[[ SOURCE RECORDS, beginning ]]

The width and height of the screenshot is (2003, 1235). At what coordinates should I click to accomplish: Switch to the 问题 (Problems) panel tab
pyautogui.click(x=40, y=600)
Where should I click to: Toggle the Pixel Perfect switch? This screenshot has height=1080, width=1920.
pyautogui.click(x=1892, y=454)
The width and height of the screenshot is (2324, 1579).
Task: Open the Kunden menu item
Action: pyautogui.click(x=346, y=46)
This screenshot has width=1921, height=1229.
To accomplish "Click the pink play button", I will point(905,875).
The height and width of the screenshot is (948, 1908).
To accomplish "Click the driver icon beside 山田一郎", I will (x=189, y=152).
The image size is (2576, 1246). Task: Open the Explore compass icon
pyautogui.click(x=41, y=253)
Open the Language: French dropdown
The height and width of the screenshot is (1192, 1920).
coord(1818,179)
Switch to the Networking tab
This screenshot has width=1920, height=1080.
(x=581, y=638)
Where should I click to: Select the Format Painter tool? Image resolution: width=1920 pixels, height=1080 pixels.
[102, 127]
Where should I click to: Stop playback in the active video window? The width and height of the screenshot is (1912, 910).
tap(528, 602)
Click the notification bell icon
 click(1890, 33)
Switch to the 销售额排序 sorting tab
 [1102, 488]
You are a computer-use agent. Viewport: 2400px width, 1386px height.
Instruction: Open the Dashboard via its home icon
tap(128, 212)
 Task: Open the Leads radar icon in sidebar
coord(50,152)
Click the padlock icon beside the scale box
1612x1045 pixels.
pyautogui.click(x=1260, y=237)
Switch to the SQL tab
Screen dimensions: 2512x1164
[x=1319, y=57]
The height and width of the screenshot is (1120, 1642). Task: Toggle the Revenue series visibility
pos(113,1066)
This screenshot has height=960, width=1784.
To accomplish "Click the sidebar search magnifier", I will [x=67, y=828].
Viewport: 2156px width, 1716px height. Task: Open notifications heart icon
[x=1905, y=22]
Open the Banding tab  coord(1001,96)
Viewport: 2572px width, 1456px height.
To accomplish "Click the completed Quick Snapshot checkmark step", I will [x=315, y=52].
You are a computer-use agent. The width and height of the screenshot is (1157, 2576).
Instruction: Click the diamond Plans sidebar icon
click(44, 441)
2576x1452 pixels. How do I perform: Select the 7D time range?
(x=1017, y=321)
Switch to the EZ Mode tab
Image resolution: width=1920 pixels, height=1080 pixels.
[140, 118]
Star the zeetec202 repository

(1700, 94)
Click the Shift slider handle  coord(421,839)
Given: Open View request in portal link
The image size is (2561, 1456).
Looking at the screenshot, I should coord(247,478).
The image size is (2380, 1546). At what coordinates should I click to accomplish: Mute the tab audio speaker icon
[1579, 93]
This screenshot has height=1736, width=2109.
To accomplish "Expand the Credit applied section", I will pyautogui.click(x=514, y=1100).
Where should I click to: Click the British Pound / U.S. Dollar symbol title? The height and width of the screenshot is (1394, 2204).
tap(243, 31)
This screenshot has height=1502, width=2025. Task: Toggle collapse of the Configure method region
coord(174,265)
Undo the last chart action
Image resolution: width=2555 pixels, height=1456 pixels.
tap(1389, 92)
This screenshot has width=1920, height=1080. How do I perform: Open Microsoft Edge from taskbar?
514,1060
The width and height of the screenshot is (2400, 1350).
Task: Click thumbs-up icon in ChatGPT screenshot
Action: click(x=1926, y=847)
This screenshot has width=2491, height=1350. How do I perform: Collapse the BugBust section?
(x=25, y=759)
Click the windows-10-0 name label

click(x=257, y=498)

[[ SOURCE RECORDS, end ]]

» **TASK TO COMPLETE**
Please count the lines above that contain the string "computer" and reply with the number alone.

» **REPLY TO THE EXERCISE**
2